• Provided passage:
+++

Debian Unofficial Apt Repositories


From rick Mon Dec 2 17:06:40 2002
Date: Mon, 2 Dec 2002 17:06:40 -0800
To: SlugLUG (sluglug@hermosa.cse.ucsc.edu)
Subject: Re: [SlugLUG] Debian to Gentoo?

Quoting Ignacio Solis (isolis@igso.net):

> I have been meaning to try gentoo out myself. However, I don't want to
> clear my system right now, it's so purrty. I have a box that was going
> to get gentoo, but lacks a video card. I think my laptop will be the
> victim.
>
> Phil, Rick? Any insightful reviews?

Gentoo's nice, and should be tried. It's a matter of taste.

> What I've found problematic in debian, is that the cutting edge is not
> always the cutting edge, even unstable.

Sometimes you need to resort to unofficial apt repositories, to get cutting-edge stuff that no official package-maintainer has bothered to submit to -unstable. I try to add ones I hear about that seem of interest to http://linuxmafia.com/debian/tips , but it's hardly comprehensive. Other places include

Unofficial repositories do tend to come and go, in part because they're seldom needed for long, nor much needed.

> So we can't have kde3 'cause the gccs aren't stable?

+++

• Task list:
**a.** How would you restate, more briefly but with its main facts, the quoted paragraph in the mailing-list reply that begins "I have been meaning to try gentoo out myself"?
**b.** Could you set down, word for word, the part of the mailing-list reply from "Quoting Ignacio Solis" up to and including "edge, even unstable."?

• Data for analysis:
+++

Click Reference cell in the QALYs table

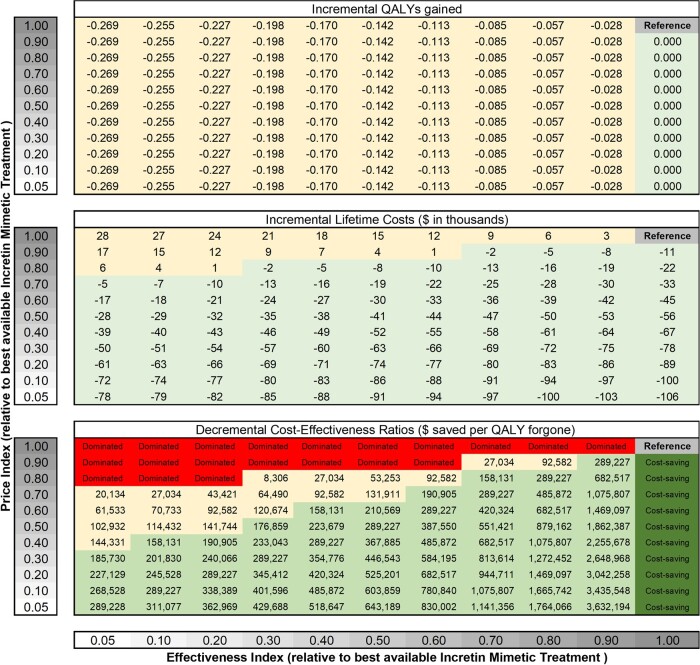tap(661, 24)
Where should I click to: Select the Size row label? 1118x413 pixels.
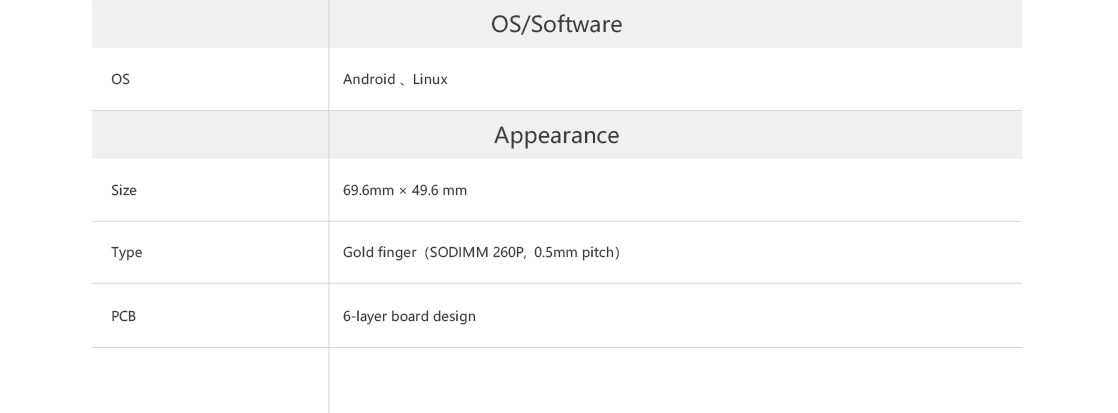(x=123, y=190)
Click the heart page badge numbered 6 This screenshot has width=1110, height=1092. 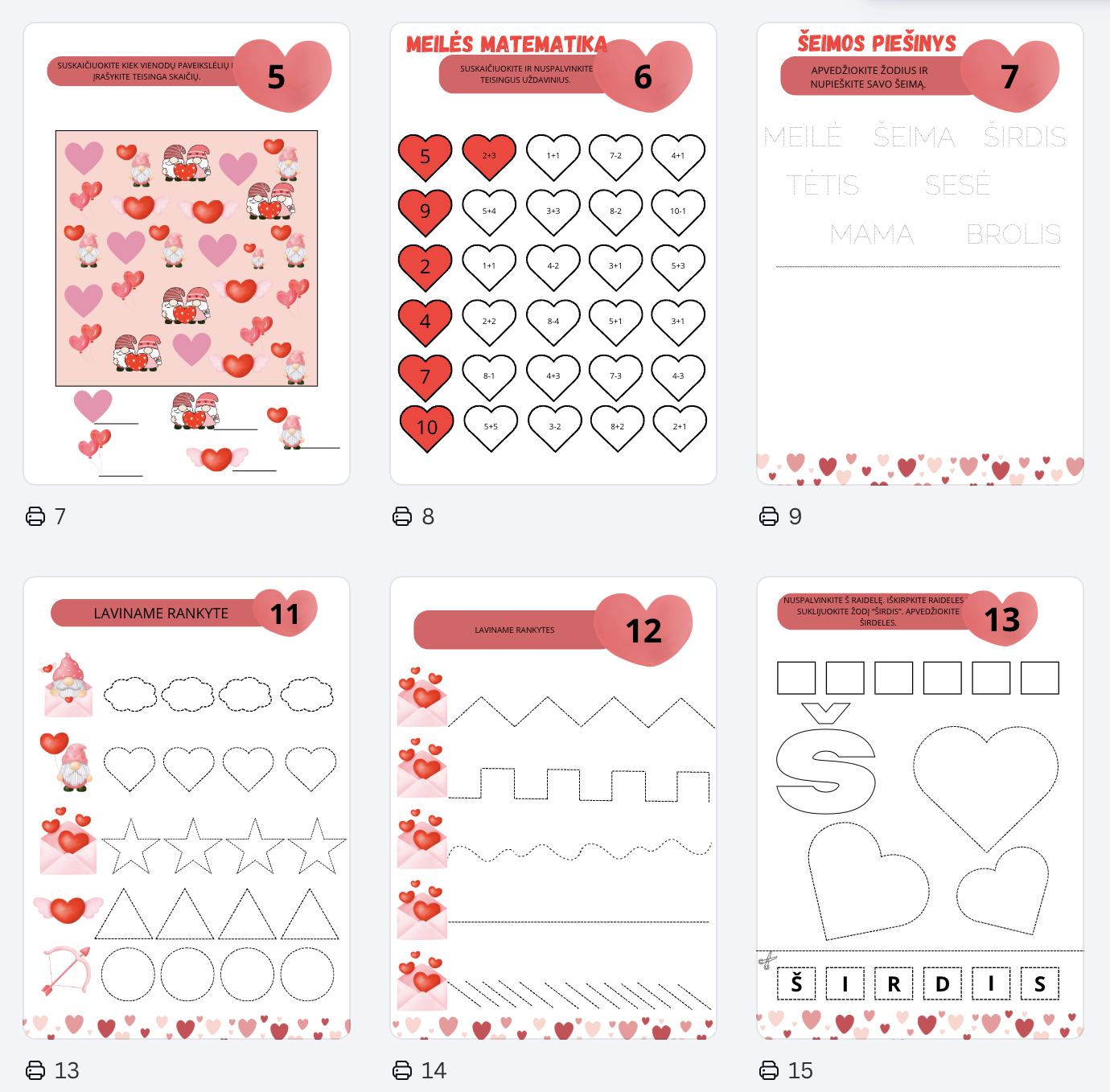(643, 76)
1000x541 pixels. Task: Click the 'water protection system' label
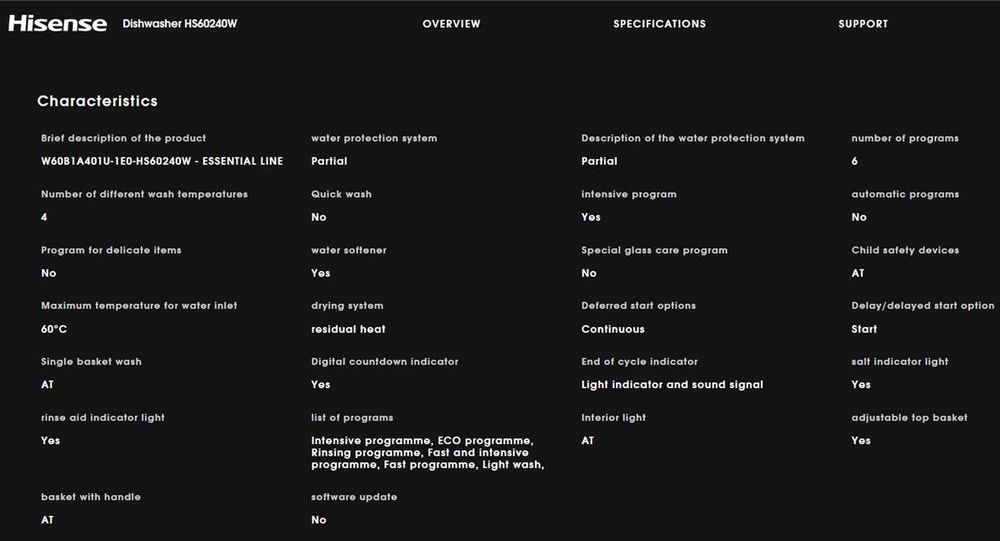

+++

• Responses per task:
**a.** The writer wants to try Gentoo but doesn't want to wipe the current, nicely set-up system. A box meant for Gentoo has no video card, so the laptop will probably be used instead.

**b.**
Quoting Ignacio Solis (isolis@igso.net):

> I have been meaning to try gentoo out myself. However, I don't want to
> clear my system right now, it's so purrty. I have a box that was going
> to get gentoo, but lacks a video card. I think my laptop will be the
> victim.
>
> Phil, Rick? Any insightful reviews?

Gentoo's nice, and should be tried. It's a matter of taste.

> What I've found problematic in debian, is that the cutting edge is not
> always the cutting edge, even unstable.